Every line of the material that includes the word "privatizar" is to be shown.

-- Opening Marker --

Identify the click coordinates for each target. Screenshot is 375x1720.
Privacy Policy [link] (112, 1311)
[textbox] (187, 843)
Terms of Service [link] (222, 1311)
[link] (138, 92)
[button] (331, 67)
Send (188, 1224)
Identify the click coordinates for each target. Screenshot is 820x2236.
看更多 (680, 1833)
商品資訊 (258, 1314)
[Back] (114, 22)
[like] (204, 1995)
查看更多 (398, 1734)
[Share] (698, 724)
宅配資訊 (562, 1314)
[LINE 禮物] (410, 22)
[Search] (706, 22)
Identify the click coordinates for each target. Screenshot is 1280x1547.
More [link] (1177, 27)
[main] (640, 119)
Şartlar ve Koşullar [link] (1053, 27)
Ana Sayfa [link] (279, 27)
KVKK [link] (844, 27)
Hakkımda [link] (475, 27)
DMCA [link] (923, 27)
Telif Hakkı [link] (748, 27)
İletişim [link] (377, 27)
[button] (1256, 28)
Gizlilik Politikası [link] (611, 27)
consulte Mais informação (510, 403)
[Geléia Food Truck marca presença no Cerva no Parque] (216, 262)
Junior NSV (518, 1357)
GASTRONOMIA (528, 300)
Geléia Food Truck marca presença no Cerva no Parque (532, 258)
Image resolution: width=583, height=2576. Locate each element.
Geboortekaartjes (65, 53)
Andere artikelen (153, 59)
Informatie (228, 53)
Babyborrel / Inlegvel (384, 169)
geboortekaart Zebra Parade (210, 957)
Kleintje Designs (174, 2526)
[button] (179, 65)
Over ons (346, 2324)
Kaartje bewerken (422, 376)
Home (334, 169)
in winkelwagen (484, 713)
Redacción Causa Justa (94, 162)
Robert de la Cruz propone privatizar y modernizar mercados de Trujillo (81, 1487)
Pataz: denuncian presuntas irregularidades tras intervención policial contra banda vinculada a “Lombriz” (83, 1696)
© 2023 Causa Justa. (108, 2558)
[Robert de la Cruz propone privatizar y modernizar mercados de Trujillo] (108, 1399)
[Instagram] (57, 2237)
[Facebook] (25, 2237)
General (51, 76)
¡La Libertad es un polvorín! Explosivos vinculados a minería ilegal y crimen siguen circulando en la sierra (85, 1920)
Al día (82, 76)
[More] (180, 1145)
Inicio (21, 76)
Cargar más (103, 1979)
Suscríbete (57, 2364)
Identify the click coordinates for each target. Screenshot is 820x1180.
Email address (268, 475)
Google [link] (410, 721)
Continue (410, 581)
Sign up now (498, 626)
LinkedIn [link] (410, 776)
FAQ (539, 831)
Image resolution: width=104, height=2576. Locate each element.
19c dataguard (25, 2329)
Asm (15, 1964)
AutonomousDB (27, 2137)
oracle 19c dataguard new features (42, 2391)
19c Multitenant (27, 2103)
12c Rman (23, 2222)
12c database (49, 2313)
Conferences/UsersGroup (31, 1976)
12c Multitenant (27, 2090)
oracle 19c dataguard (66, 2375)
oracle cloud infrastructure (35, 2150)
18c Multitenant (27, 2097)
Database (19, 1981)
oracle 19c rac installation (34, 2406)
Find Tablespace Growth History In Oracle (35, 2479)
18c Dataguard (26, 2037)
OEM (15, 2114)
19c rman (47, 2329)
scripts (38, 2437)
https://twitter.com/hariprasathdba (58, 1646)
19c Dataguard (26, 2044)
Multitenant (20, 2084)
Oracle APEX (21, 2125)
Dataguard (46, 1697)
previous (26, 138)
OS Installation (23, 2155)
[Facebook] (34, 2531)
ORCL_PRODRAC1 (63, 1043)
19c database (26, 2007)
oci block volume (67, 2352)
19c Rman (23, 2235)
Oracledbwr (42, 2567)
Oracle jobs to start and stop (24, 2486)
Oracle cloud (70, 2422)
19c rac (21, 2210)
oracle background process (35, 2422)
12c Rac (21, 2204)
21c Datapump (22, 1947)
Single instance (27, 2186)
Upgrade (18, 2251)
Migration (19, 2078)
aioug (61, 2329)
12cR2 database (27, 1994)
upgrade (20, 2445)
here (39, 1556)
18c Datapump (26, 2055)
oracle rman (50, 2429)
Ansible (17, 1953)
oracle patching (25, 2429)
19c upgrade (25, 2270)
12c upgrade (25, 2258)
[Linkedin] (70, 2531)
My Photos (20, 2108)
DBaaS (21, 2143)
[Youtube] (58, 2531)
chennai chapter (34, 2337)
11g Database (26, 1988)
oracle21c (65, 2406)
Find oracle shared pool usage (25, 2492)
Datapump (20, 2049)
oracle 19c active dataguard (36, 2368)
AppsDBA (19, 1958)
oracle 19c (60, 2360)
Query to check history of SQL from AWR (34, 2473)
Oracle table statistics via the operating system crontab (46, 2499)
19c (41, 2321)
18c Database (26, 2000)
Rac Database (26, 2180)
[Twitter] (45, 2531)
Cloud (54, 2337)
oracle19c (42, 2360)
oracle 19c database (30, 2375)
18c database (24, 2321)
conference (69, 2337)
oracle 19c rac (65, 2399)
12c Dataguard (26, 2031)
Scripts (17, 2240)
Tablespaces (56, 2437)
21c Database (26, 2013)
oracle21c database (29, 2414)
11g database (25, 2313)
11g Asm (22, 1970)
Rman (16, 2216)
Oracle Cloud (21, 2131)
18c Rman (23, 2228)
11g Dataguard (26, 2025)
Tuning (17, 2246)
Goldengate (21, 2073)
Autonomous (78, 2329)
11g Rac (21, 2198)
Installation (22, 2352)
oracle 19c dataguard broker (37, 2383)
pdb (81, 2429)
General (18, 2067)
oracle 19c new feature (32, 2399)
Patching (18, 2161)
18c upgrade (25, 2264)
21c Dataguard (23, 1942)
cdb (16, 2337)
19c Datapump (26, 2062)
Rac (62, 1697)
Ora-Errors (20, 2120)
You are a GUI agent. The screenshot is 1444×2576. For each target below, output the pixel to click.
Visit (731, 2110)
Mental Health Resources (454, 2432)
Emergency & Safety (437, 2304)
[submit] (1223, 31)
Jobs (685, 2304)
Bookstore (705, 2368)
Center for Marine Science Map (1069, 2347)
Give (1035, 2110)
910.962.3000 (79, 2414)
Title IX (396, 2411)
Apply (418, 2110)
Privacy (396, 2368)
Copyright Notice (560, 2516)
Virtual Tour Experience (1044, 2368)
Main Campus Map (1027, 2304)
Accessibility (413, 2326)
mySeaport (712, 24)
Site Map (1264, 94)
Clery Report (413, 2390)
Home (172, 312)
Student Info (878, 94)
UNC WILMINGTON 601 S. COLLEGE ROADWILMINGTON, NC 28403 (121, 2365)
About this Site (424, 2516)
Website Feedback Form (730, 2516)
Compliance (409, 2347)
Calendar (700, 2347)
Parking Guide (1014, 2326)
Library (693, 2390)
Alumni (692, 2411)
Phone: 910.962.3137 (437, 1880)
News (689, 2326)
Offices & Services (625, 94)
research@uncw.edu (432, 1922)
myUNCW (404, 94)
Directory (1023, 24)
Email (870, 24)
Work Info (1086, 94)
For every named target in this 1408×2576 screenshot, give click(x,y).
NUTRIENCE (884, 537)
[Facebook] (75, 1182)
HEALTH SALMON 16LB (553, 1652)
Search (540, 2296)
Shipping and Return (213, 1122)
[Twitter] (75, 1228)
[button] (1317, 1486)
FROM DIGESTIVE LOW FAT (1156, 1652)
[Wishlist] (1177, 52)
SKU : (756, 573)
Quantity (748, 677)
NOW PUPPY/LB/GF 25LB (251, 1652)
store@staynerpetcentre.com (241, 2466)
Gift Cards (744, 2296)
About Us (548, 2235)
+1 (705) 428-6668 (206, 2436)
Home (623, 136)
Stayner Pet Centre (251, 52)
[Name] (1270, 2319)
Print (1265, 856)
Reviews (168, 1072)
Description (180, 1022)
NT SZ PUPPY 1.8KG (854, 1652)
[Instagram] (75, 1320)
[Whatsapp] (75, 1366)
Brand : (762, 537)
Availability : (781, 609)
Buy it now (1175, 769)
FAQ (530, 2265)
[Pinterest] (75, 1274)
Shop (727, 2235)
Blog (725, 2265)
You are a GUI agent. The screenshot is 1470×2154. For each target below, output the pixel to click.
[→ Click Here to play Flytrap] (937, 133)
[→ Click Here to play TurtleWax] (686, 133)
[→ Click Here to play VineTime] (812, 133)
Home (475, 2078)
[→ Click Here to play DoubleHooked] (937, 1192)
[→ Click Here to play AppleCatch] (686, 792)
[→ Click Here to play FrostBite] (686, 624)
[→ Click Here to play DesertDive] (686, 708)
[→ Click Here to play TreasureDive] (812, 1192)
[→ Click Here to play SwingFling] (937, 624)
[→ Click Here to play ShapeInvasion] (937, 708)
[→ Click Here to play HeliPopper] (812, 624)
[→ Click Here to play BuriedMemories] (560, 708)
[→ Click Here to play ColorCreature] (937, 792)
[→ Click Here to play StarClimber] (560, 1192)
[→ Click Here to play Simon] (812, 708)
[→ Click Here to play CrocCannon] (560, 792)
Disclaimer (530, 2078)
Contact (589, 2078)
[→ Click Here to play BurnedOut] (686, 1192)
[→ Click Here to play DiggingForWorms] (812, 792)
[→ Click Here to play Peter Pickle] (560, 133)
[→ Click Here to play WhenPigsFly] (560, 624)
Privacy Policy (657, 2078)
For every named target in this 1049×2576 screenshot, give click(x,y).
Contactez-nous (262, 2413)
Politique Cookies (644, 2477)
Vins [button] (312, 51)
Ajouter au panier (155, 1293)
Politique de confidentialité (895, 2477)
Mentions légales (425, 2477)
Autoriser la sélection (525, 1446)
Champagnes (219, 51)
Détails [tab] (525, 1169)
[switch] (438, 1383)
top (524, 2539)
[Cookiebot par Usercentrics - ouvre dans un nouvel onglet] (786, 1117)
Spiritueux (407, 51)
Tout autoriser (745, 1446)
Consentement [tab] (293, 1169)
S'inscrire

-- Closing Marker --

*FINISHED TASK*
Robert de la Cruz propone privatizar y modernizar mercados de Trujillo (81, 1487)
[Robert de la Cruz propone privatizar y modernizar mercados de Trujillo] (108, 1399)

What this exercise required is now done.